* _Exercise goal_
Your answer should be every line with the word "computer", copied from the data below.
** Exercise input follows **
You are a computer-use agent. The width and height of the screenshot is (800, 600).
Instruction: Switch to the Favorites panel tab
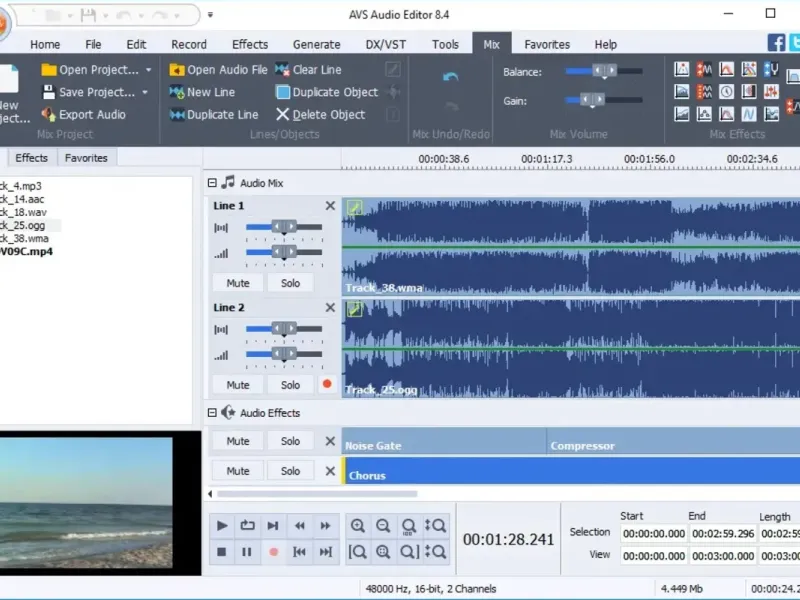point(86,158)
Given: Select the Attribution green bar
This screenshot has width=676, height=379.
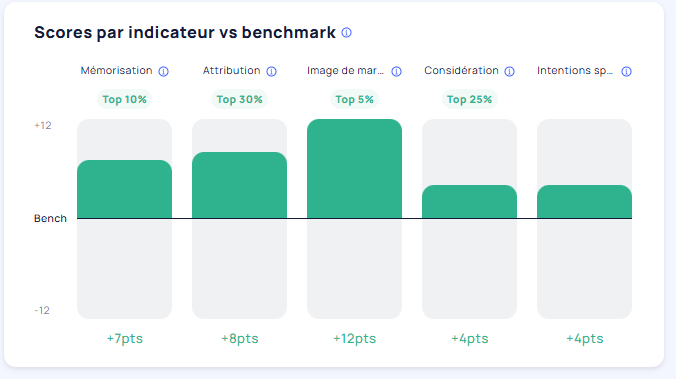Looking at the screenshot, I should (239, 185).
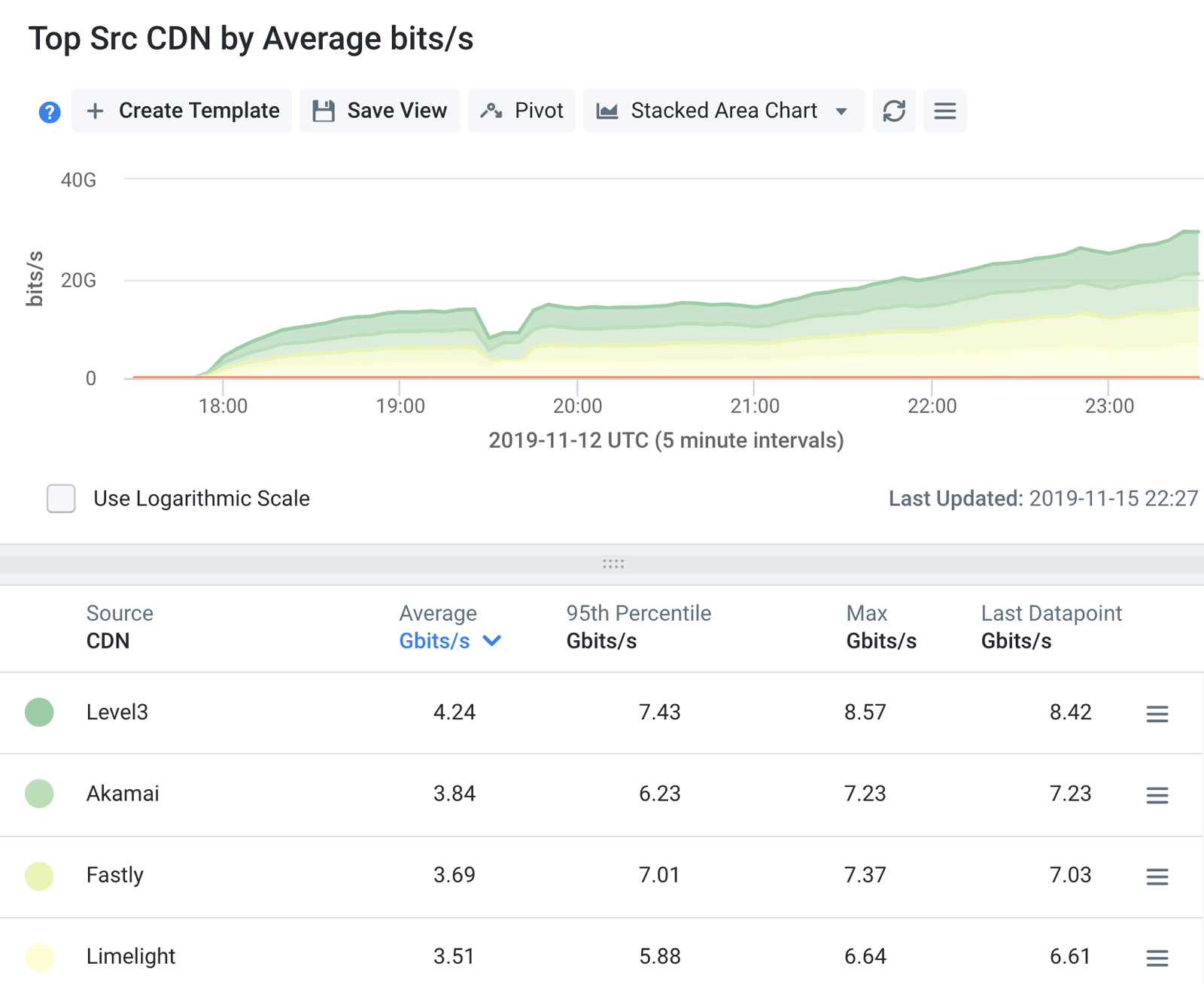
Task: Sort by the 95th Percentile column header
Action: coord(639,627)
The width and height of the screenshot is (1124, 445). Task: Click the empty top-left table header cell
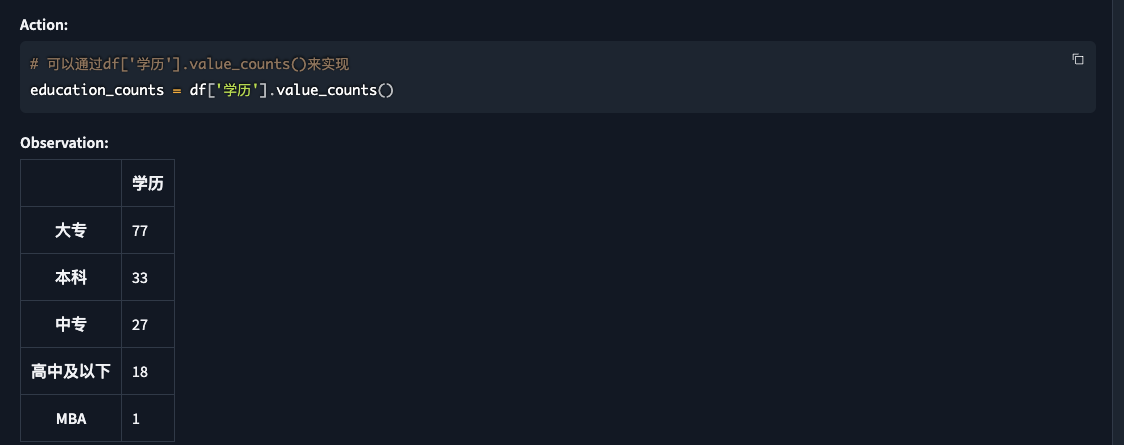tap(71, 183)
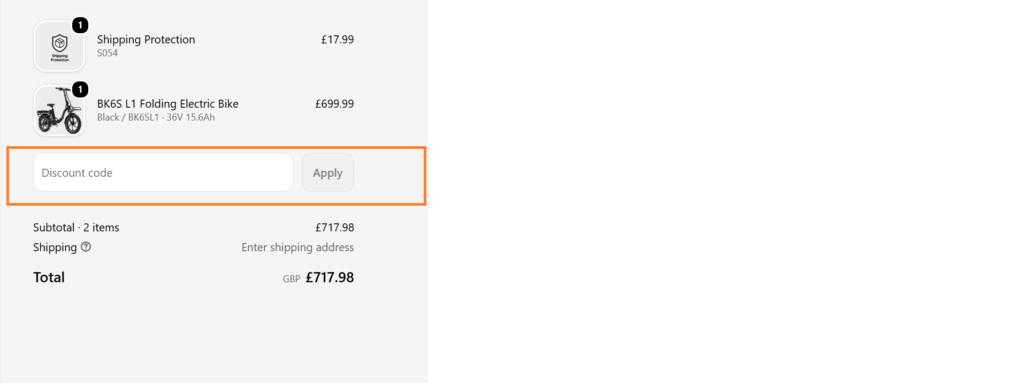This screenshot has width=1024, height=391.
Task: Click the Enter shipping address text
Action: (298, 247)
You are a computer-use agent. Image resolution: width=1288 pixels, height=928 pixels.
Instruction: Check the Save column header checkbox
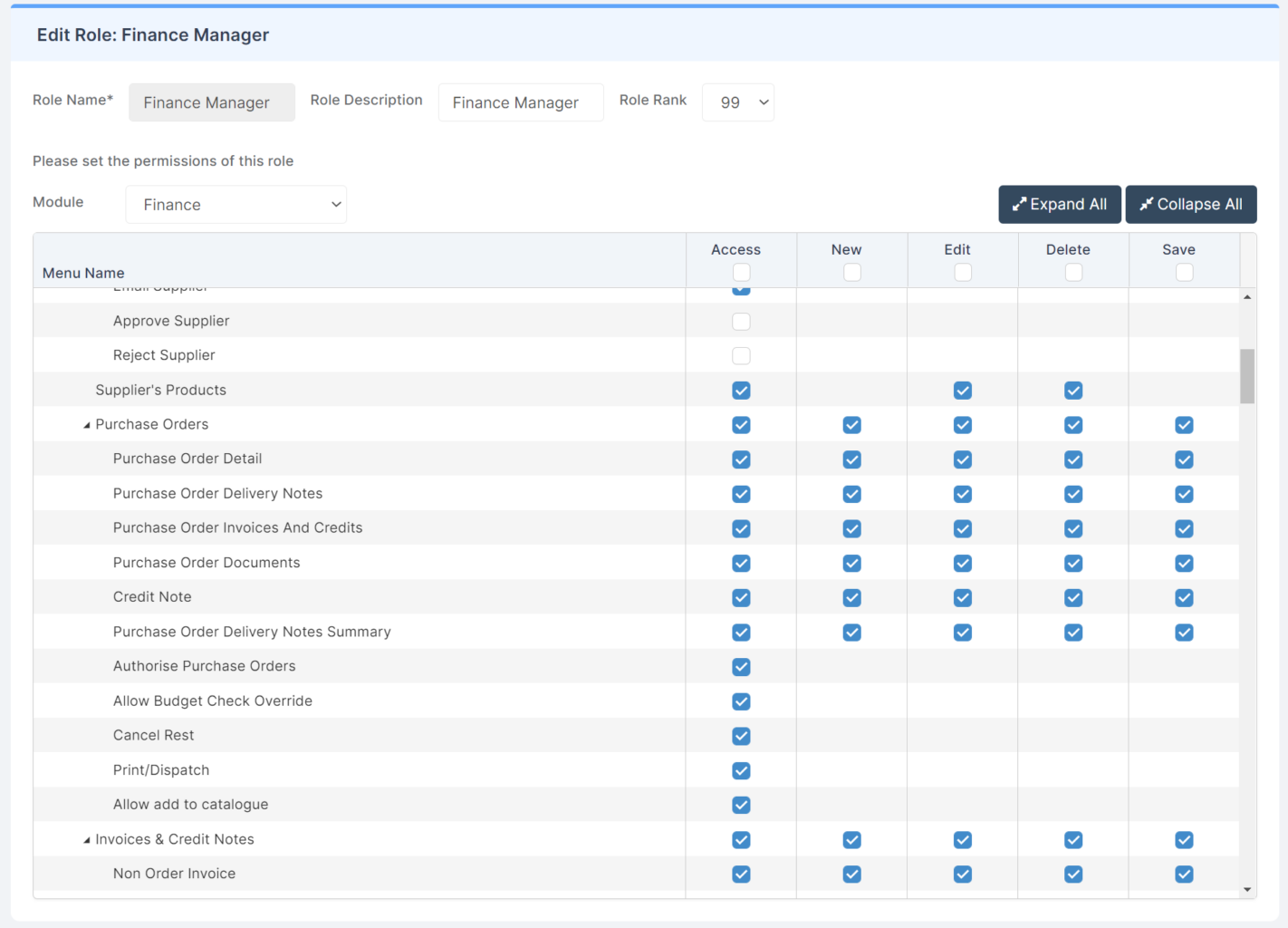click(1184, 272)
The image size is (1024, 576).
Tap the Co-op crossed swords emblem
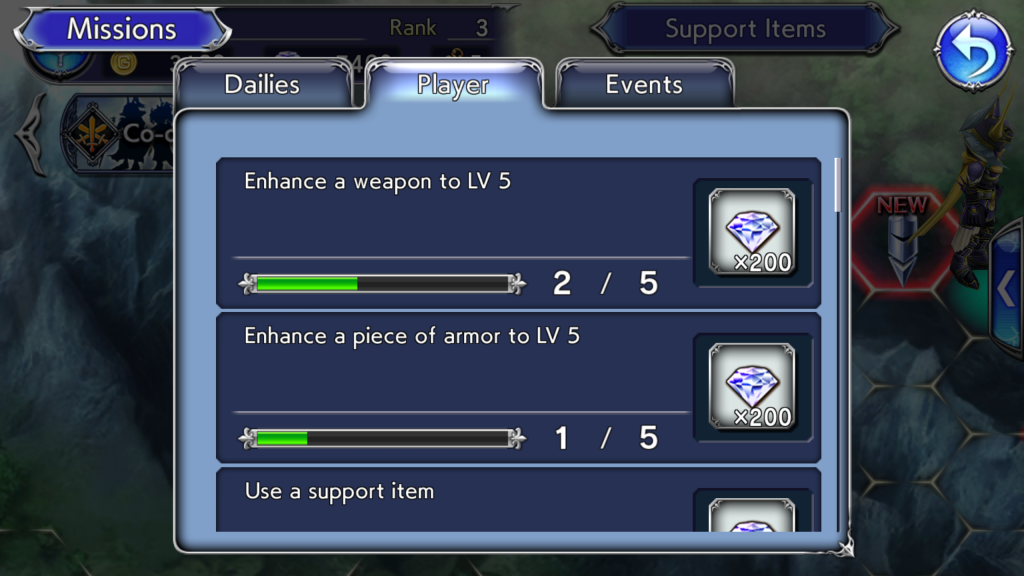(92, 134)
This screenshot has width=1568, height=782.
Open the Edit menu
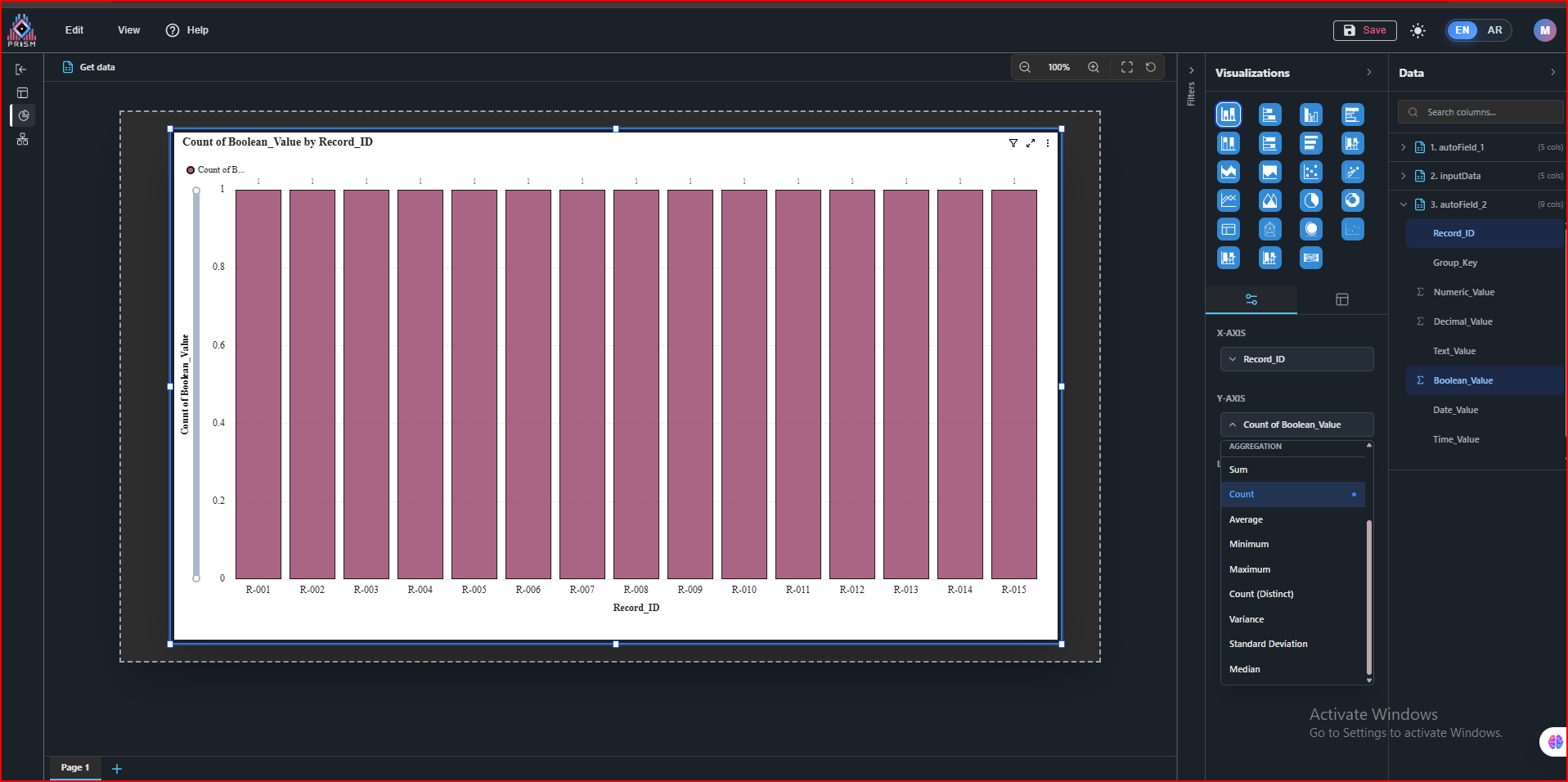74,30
** End of Exercise input **
* _Answer space_
You are a computer-use agent. The width and height of the screenshot is (800, 600).
You are a computer-use agent. Image resolution: width=1288 pixels, height=928 pixels.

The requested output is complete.